The Second Air Force was (re)-activated and assigned to Strategic Air Command on 1 November 1949 at Barksdale AFB, Louisiana. It drew personnel and equipment from the 311th Air Division, inactivated on the same base on the same day.
Initial units of the Second Air Force as part of SAC included:
- 6th Air Division, MacDill AFB, Florida (assigned 10 February 1951)
 305th Bombardment Wing (MacDill AFB) (B-29)
 306th Bombardment Wing (MacDill AFB) (B-47A)(Initial B-47 Stratojet Operational Training Unit – Not on Operational Alert)
 307th Bombardment Wing (MacDill AFB) (B-29)
 Detached for Korean War combat service with Far East Air Force, Kadena AB, Okinawa
- 40th Air Division, Turner AFB, Georgia (assigned 14 March 1951)
 31st Fighter Escort Wing (Turner AFB) (F-84)
 108th Fighter Wing (Turner AFB) (F-47D) (Federalized New Jersey Air National Guard wing)

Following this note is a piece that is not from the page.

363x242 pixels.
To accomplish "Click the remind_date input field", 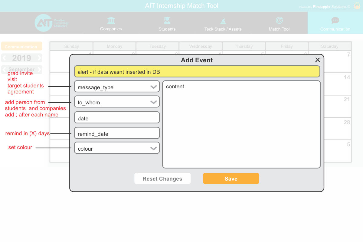I will pos(117,134).
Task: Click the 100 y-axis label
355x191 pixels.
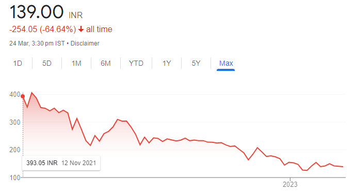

37th and 38th Air Divisions joined Second Air Force on 10 October 1951. 37th Air Division was responsible for Lockbourne Air Force Base and Lake Charles Air Force Base, and 38th Air Division was located at Hunter Air Force Base, Georgia.

With the end of fighting in Korea, President Eisenhower's administration chose to invest in the Air Force, especially Strategic Air Command. The nuclear arms race shifted into high gear. The Air Force retired nearly all of its propeller-driven bombers and they were replaced by new Boeing B-47 Stratojet medium jet bombers. In 1955, the Boeing B-52 Stratofortress heavy bomber began entering the inventory in substantial numbers and as a result, Second Air Force grew both in scope and in numbers.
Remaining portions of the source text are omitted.